Alexander Jendrusina

“You don’t have to decide the rest of your life right now,” says Alexander Jendrusina. Photo: Joshua Clark

Jendrusina teaches his undergraduate research assistants that it’s OK to make mistakes.

“Mistakes are learning experiences,” he said. “Research isn’t this perfect thing. I try to create a sense of trust and a warm environment.”

He and his research assistants are collaborating on a computerized visual attention task that assesses cognitive bias related to threats. “Individuals who are anxious might perceive threat more readily,” said Jendrusina, who is in the third year of his six-year program. “We are assessing threat and how people might pay more attention to threatening words rather than neutral words.”

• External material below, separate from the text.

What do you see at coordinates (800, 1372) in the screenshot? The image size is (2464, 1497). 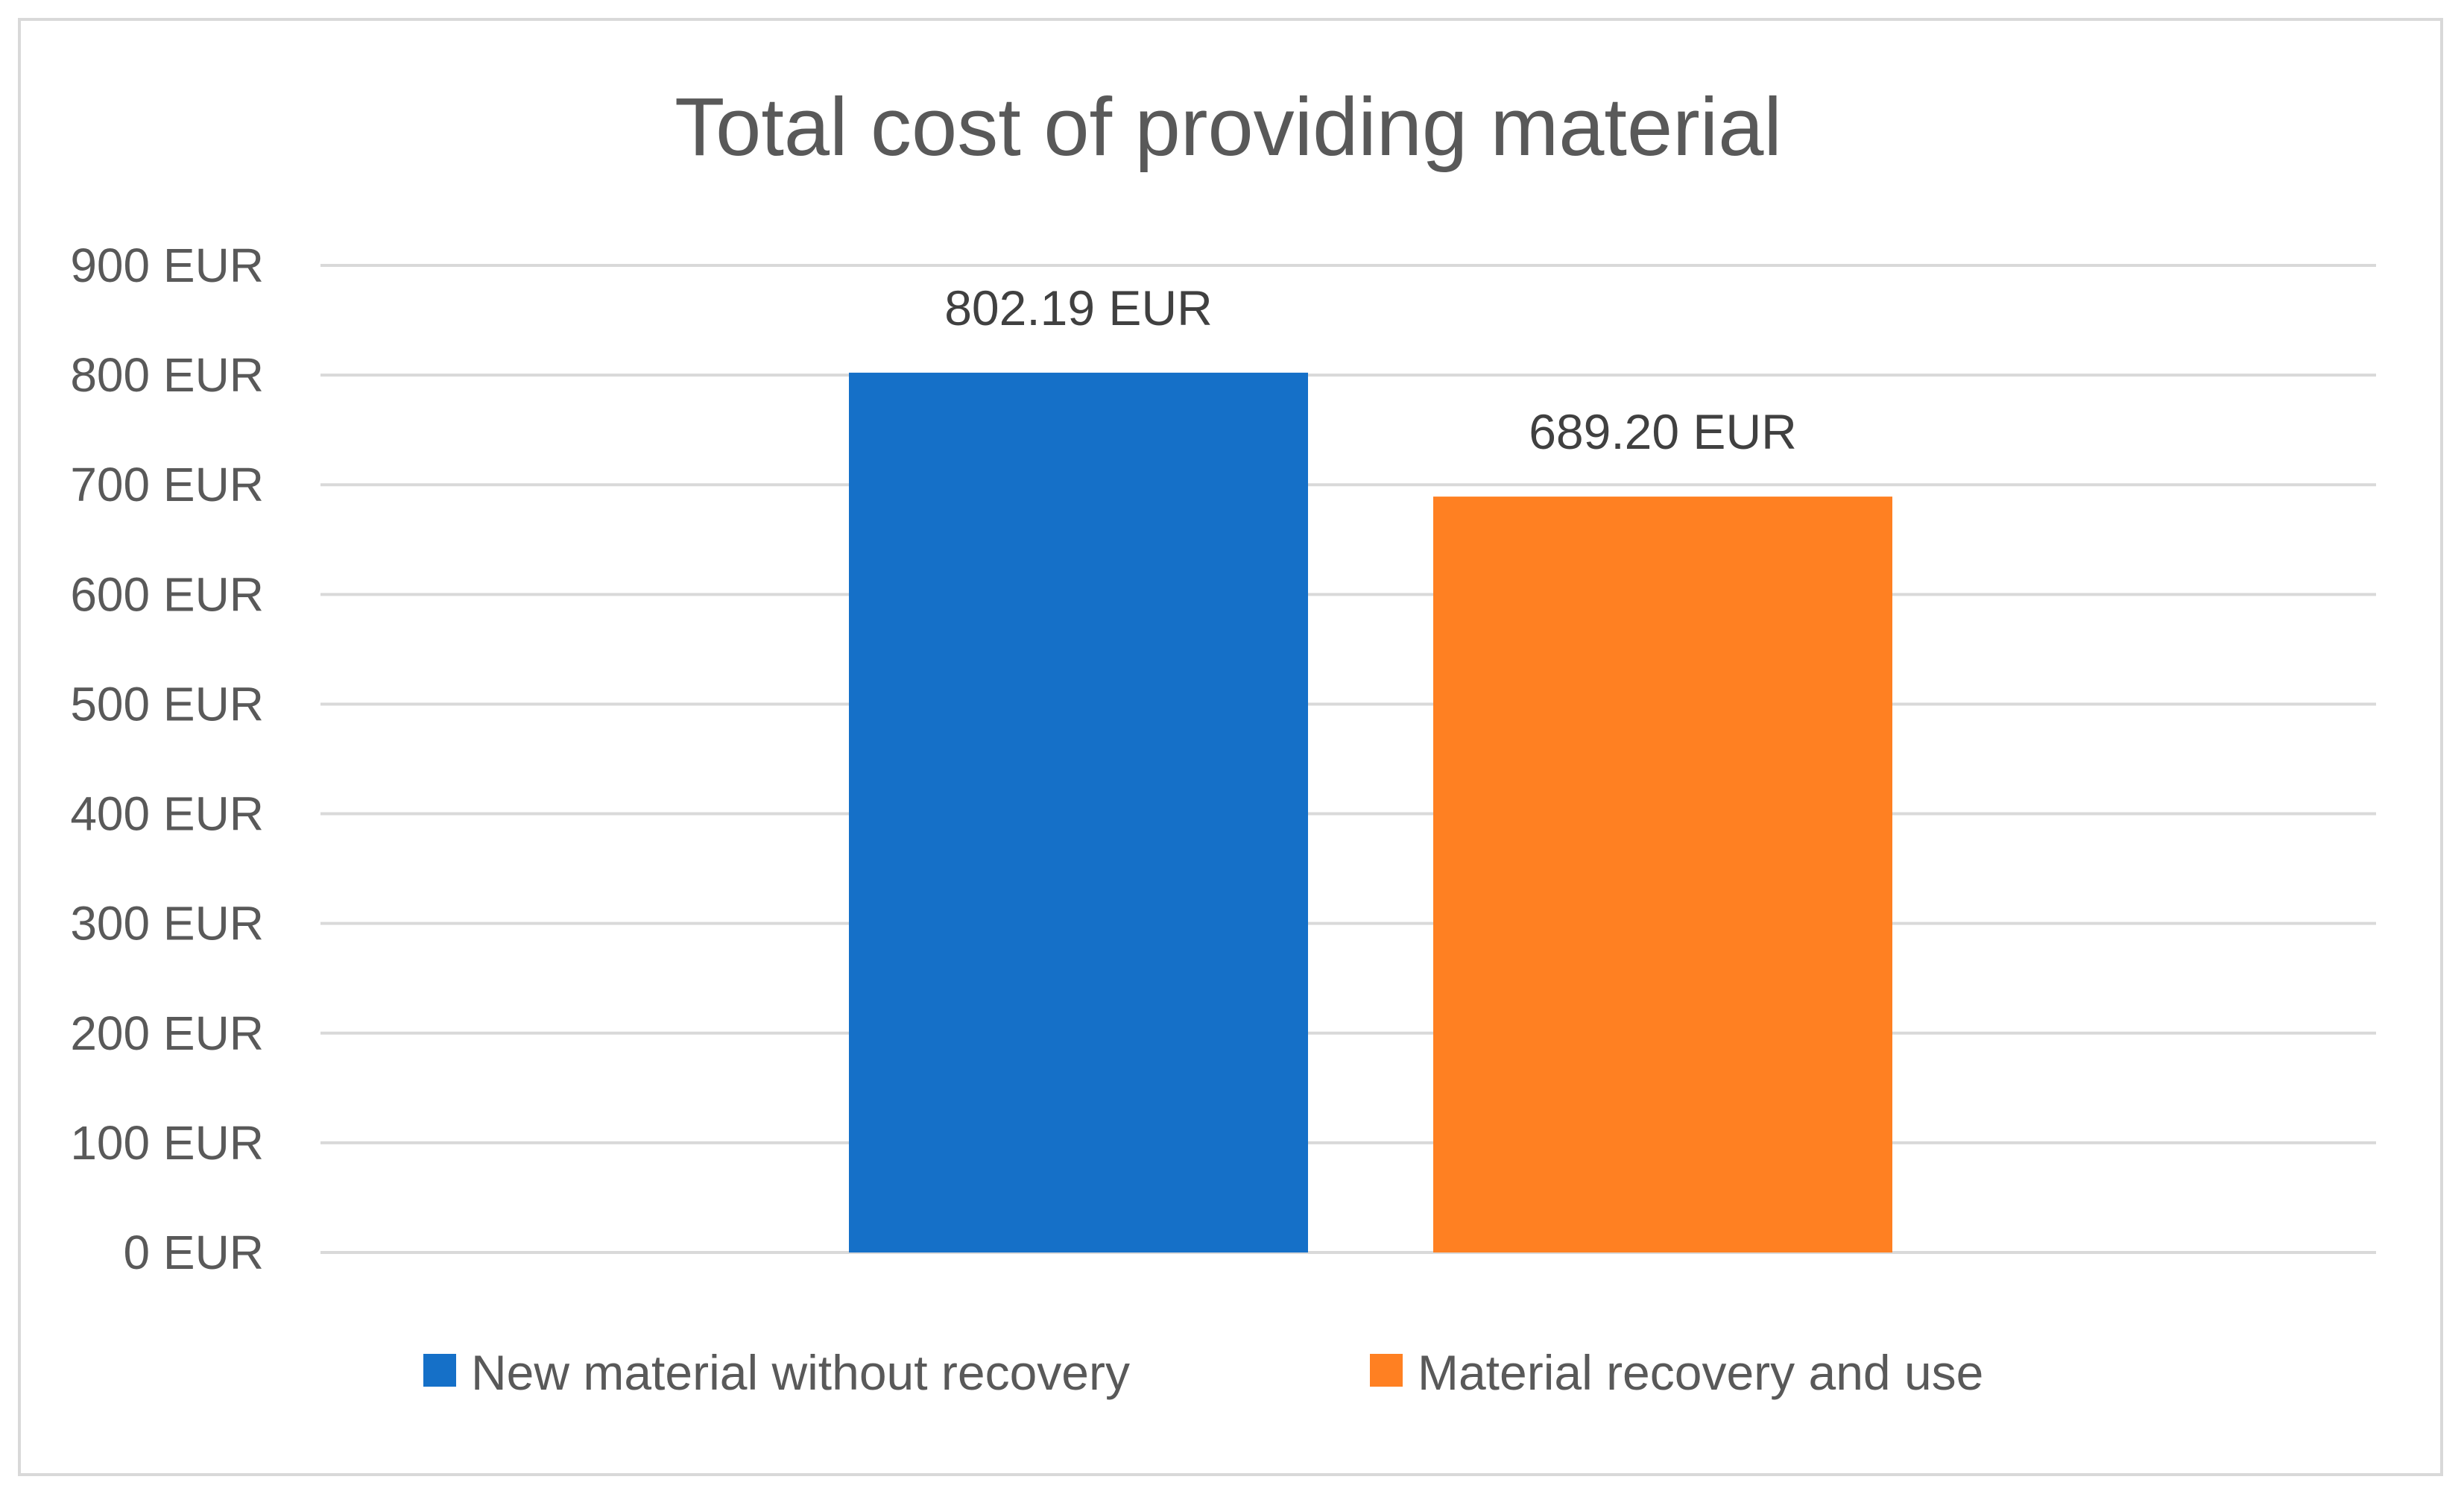 I see `legend-label-series-1: New material without recovery` at bounding box center [800, 1372]. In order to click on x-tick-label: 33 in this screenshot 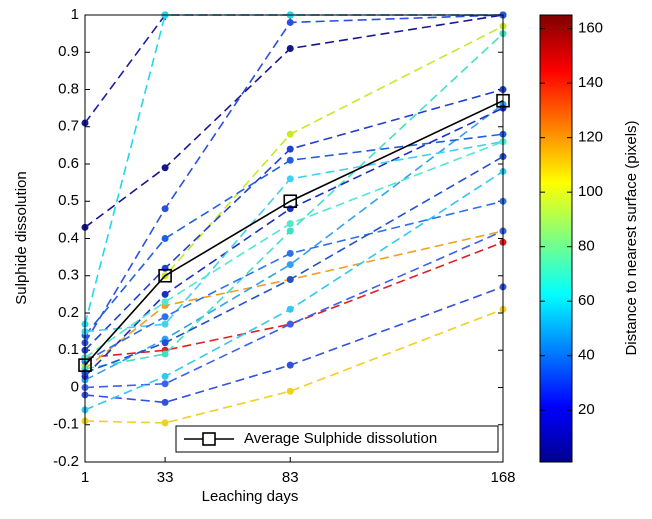, I will do `click(166, 478)`.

Jendrusina helps students see the bigger picture. “When I was their age, I didn’t know what grad school was like and what types of programs there were,” he said. “I meet with them, see what their goals are and what types of experiences could make them competitive. I advocate for what they want.”

Undergraduate students should keep an open mind when they think about the future, he said. “If you’re not sure what you want to do five years from now, that’s all right,” he said. “It’s OK to pursue what you love, but it’s also OK to not be completely sure of what you want to do.

“The beautiful thing about life is you can change your mind. You don’t have to decide the rest of your life right now.”


Sean Lee helps a student

Sean Lee advises his students to stay open to opportunities. “Never say no to anything,” he says. Photo: Roberta Dupuis-Devlin

Sean Lee, doctoral student in public health

As one of the support staff for Psychology 385, Lee helps match about 30 students each semester with a community organization that fits their research interests. “I walk them through the process of developing a project for their match site,” he said. “And I help with the methodology and design so their research is presentable.”

Students work with organizations that address topics such as domestic violence, suicide, immigration or Lee’s own research interest: refugees arriving in Chicago. “I look at people who flee disaster and war zones,” he said. “How they navigate their own health system and how the health system responds to their specific needs at a community level or an ethnic population level. We all have different needs as far as cultural adaptations and navigation.”

Lee, who wants to work abroad in human services when he finishes his program in December, advises his students to take all opportunities that come their way.

“Never say no to anything,” he said. “There are a lot of really menial things you can be offered that you might think are a waste of your time but as you get involved, you can see other parts of the organization to get involved with. It always snowballs into something else.”